O chefe de Estado apontava que de acordo com o n.º 1 do artigo 3.º do decreto, “parece que a exigência de verificação de situação de sofrimento de grande intensidade ocorre tanto quando exista lesão definitiva de gravidade extrema, como nos casos de doença grave e incurável”.

Os juízes do TC deram razão ao Presidente nesta sua observação, no entanto, consideraram que “se trata de um caso típico de má técnica legislativa – como manifestamente o é a utilização, na alínea f), do definido na definição, afirmando-se tautologicamente que sofrimento de grande intensidade é um sofrimento com grande intensidade – que não compromete de forma intolerável a inteligibilidade da lei”.

O TC cita o número um do artigo 3.º, no qual se considera “morte medicamente assistida não punível a que ocorre por decisão da própria pessoa […] em situação de sofrimento de grande intensidade, com lesão definitiva de gravidade extrema ou doença grave e incurável […]” , concluindo-se, “da conjugação dos dois preceitos em análise, que a exigência do sofrimento de grande intensidade se reporta às duas condições clínicas em que a morte medicamente assistida não é punível”.

Foi também considerado constitucional o número 1 do artigo 3.º estabelecendo que “considera-se morte medicamente assistida não punível a que ocorre por decisão da própria pessoa, maior, cuja vontade seja atual e reiterada, séria, livre e esclarecida, em situação de sofrimento de grande intensidade, com lesão definitiva de gravidade extrema ou doença grave e incurável, quando praticada ou ajudada por profissionais de saúde”.

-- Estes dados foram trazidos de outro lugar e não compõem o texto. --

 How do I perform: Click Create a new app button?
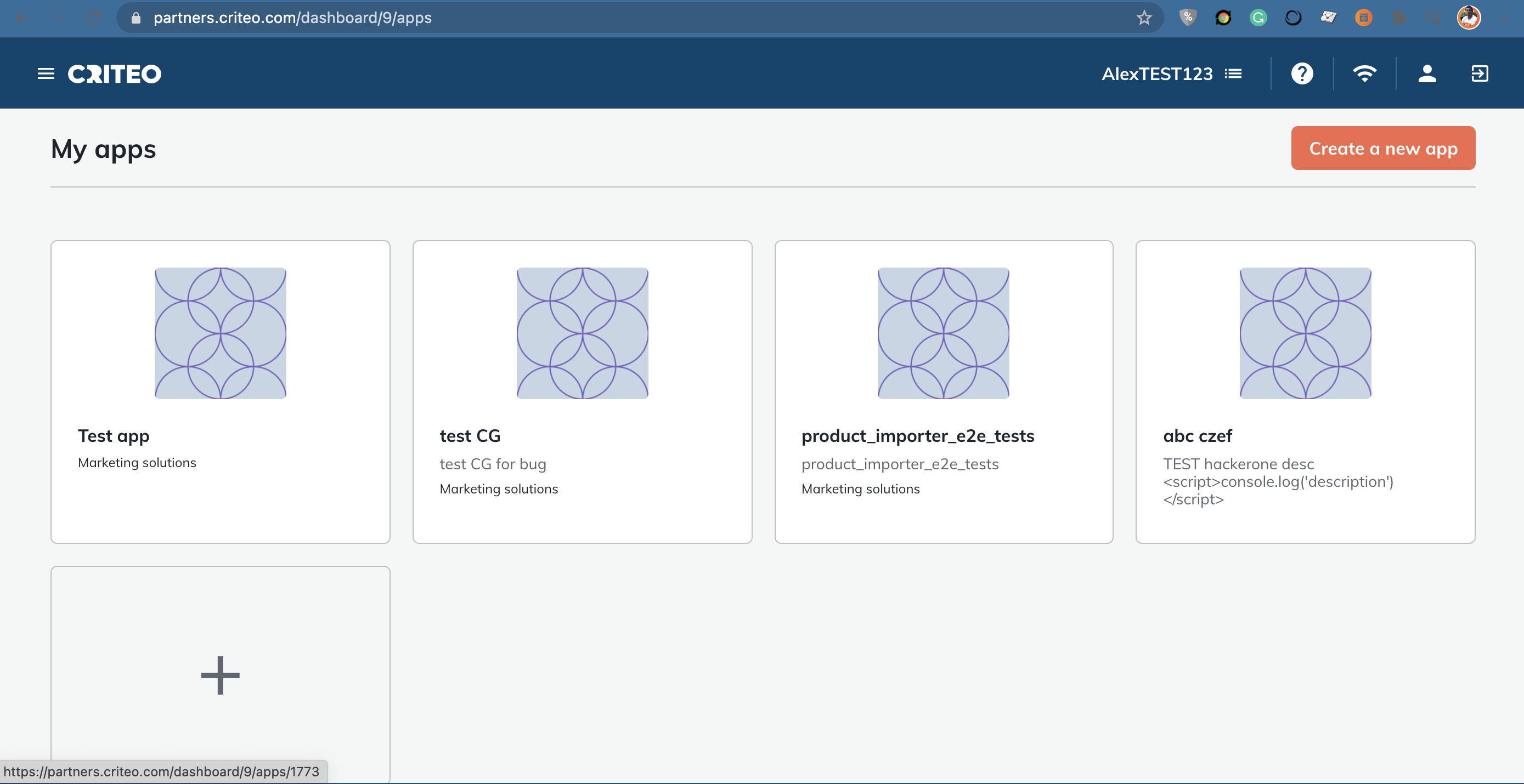pos(1382,149)
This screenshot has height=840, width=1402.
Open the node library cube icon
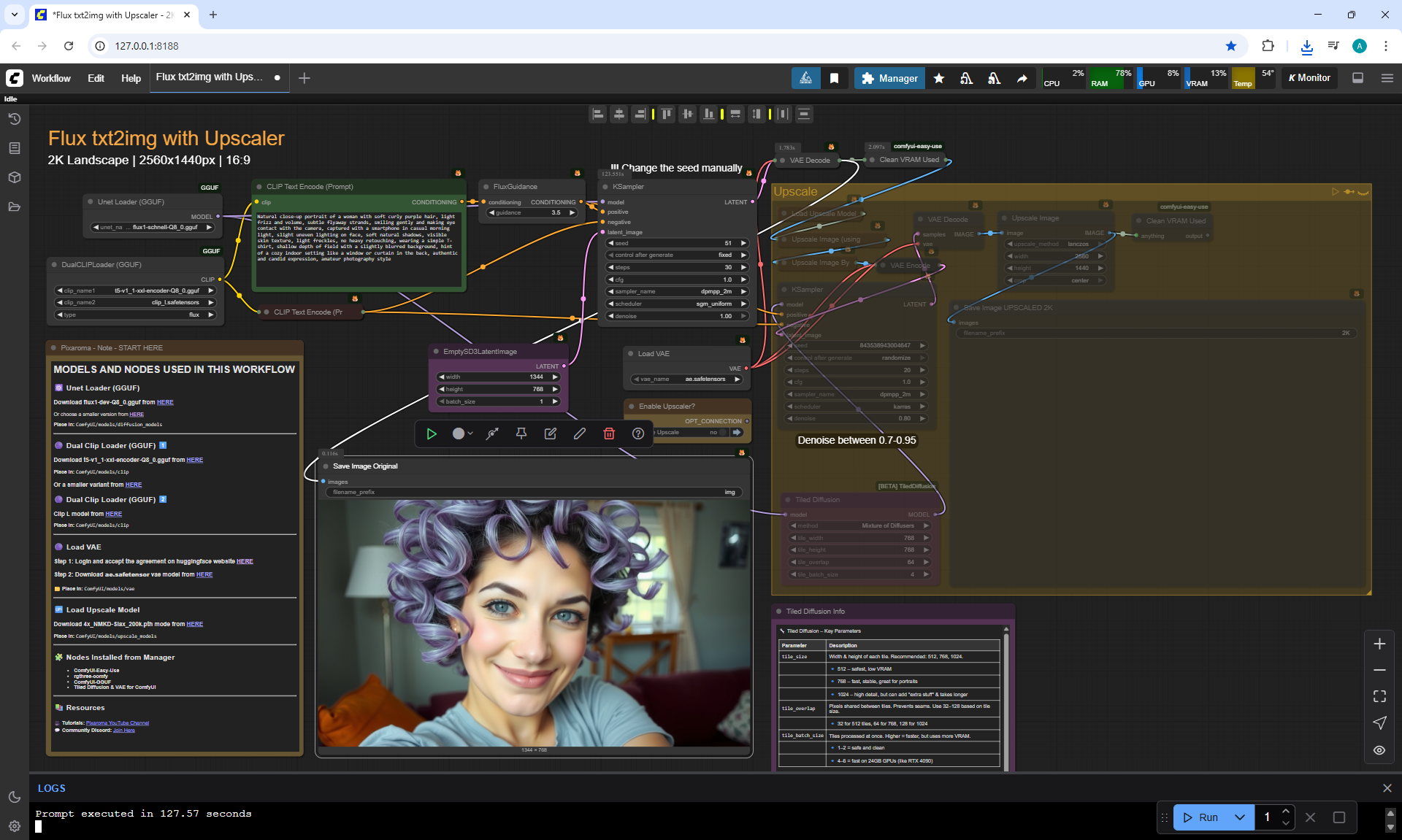14,177
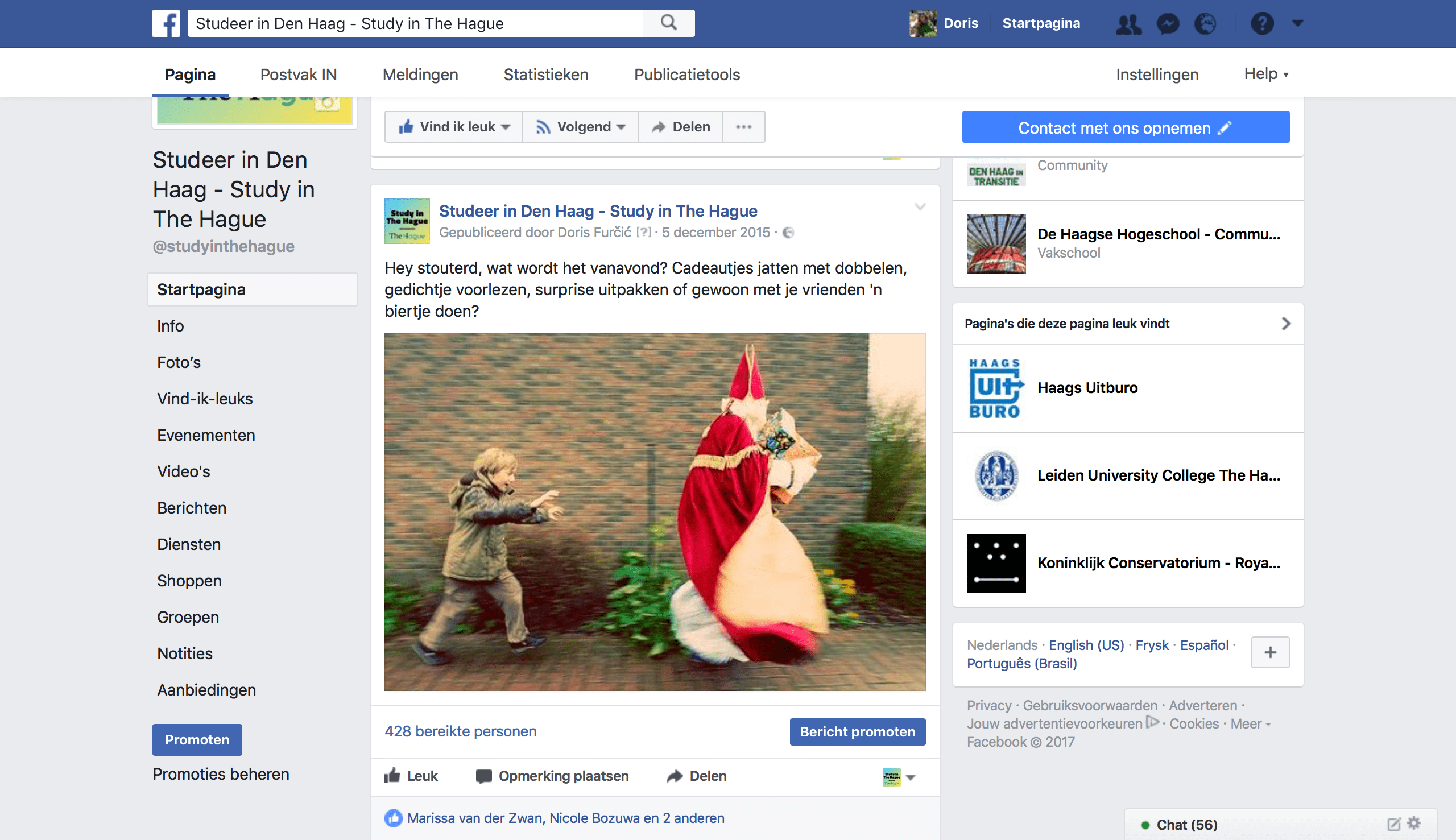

Também teve ‘luz verde’ a alínea b) do número três do artigo 3.º que definia que a morte medicamente assistida “ocorre em conformidade com a vontade e a decisão da própria pessoa, que se encontre numa das seguintes situações”, sendo a alínea b) referente à situação de “doença grave e incurável”.

A decisão de não se pronunciarem pela inconstitucionalidade destas normas, teve a concordância de nove juízes: Maria Benedita Urbano (indicada pelo PSD), Gonçalo Almeida Ribeiro (PSD), Mariana Canotilho (PS), Joana Fernandes Costa (PS), Afonso Patrão (PSD), José João Abrantes (PS), António José de Ascensão Ramos (PS), Assunção Raimundo (PS) e José Eduardo Figueiredo Dias (PSD).

Votaram vencido os restantes quatro: João Pedro Caupers, presidente do TC, Pedro Machete, vice-presidente, José António Teles Pereira (PSD) e Lino Rodrigues Ribeiro.